I try and read things; newspapers, magazines, and books. Partly to keep up on news and current events, but more so to gauge where things are headed in our society, all while trying to maintain a fresh perspective as I grow older.

I was surprised, though not shocked, to learn that over 200,000 juveniles are tried as adults each year in this country - most ranging in age from 15-17 years old- but no tobacco or alcohol until 21. That got me thinking about how teens have one foot in adulthood and one in childhood and how it’s just harder today.

Depending on how we grown-ups feel, we craft this DMZ between adulthood and childhood as we think best. Sometimes we’re inconsistent and at other times we’re downright punitive, like when we lock up a 14-year olds in adult prison.   

At other times we do ok. In many states, 16 and 17 year-olds begin to drive and many hold their first jobs at that age, and should they have a job, they pay taxes. They also become bona fide shoppers and consumers.

Companies spend untold millions targeting teens as a consumer demographic not only for the monies they’ll spend in the short term, but with the hope of creating lifelong loyal consumers for whatever brand is being marketed.

It’s at about this time (16 or 17 years of age), that students are faced with some life-altering things such as what career to choose or living with SAT results that play such a large part in determining what college might accept them.

It’s also at about this time that many, assuming they go to college, are getting ready to take on decades of student loan debt that will impact their ability to buy homes, cars, or even live somewhere other than a parent’s basement upon graduation.   

They can do all of this, but what they absolutely cannot do is vote- even in municipal elections. That should change. It’s more than a point in some academic discussion. These young people will have to live with the decisions we make long after we’ve left center stage.

If we can load them with debt, mold them as consumers, charge and lock them up as adults, mortgage their futures, and make irreversible decisions about the communities and the country they’ll inherit, they should have a standing invitation to a say in how it all goes down. Let them have a little skin in the game sooner rather than later.

Some will claim that 16 and 17 year-olds don’t care and won’t show up to vote. Maybe, but have you seen the turnout numbers for us adults lately? There’s a reason companies cultivate them as lifelong consumers. Cultivate a habit of civic engagement with our young people and they’ll likely remain engaged.

Others will claim that they’re too immature to cast an informed vote. Listen to some of the rhetoric coming at coming out of Iowa and New Hampshire and you’ll soon realize they can’t do any worse than some adults.



The National Youth Rights Association sees a “trickle up” effect when we invite 16 and 17 year-olds to join the body politic and engage them on the issues affecting them and their families; it nurtures a civic-mindedness that lasts a lifetime.
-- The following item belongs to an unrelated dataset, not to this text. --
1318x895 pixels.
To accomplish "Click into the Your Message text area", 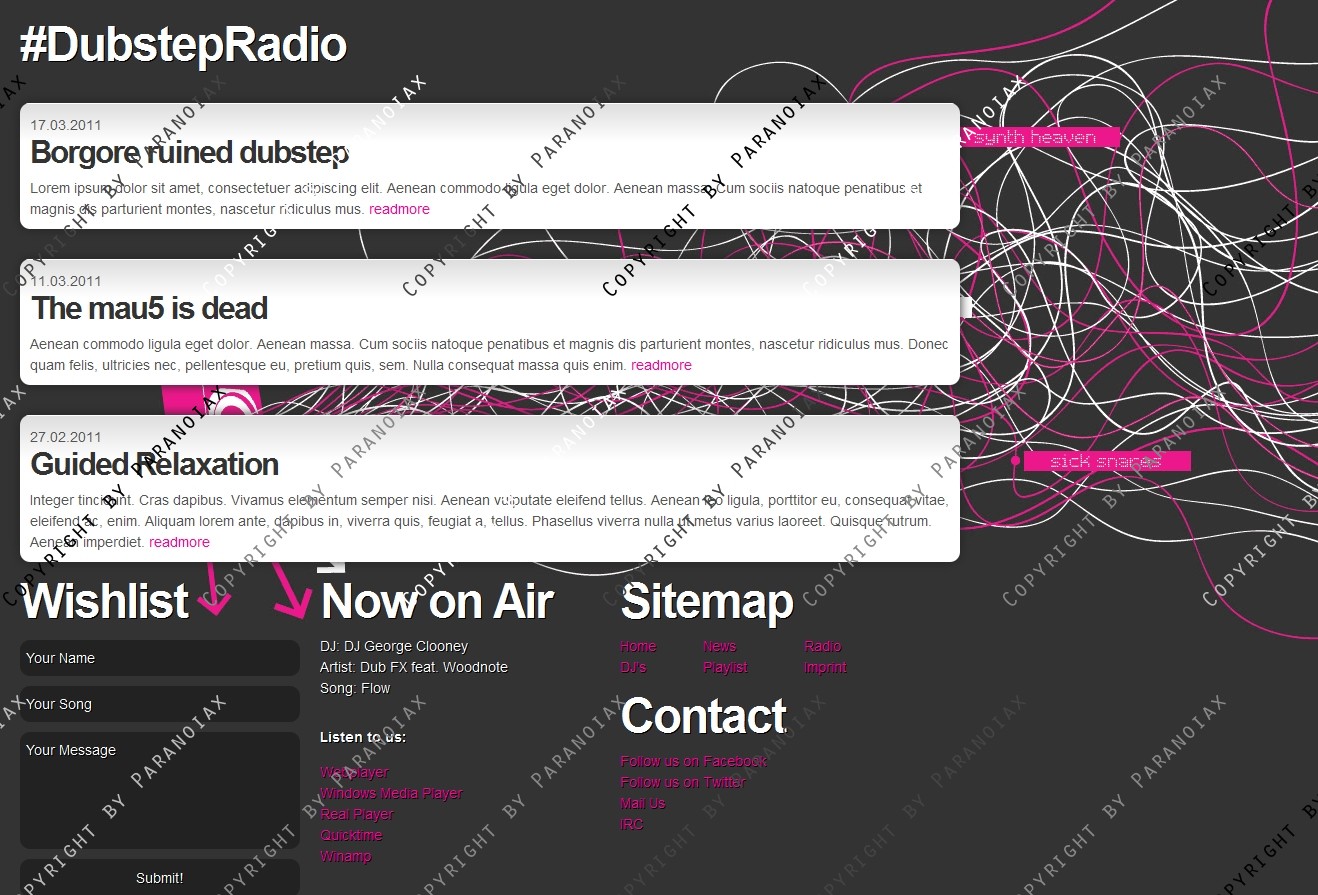I will point(160,790).
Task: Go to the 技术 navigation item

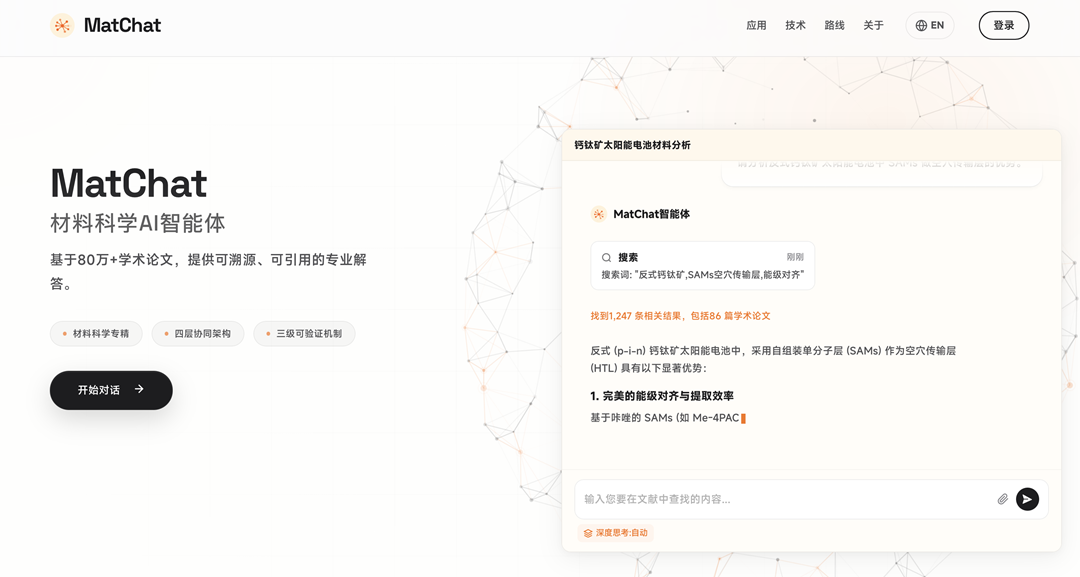Action: pos(795,26)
Extending suffrage to 16 and 17 year-olds is beginning to happen. Two Maryland communities, Hyattsville and Takoma Park, extended municipal voting to 16 and 17 year olds. Several nations, including Austria, Germany, and the UK, extended voting to 16 year olds for national elections as well as local ones.

A study in Denmark noted that 18 year olds were far more likely to cast a "first vote" than 19 year olds and that each passing month of age resulted in further declines in "first vote" turnout.

Studies from Austria confirm that extending voting rights to 16 and 17 year-olds results in higher turnout for first-time voters and these voters continue to turn out at the polls.

For us, maybe change should come at the local level- allowing 16 and 17 year-olds the right to vote in municipal elections only. A little laboratory of Democracy, it’s a starting place and it’s worthy of serious consideration.


Our young people have remarkable energy and minds full of questions and ideas; we need to connect that energy to real power. While some can be apathetic, they can also be extremely passionate. They are innovative, they are the future, and we’ll be better for having had their participation.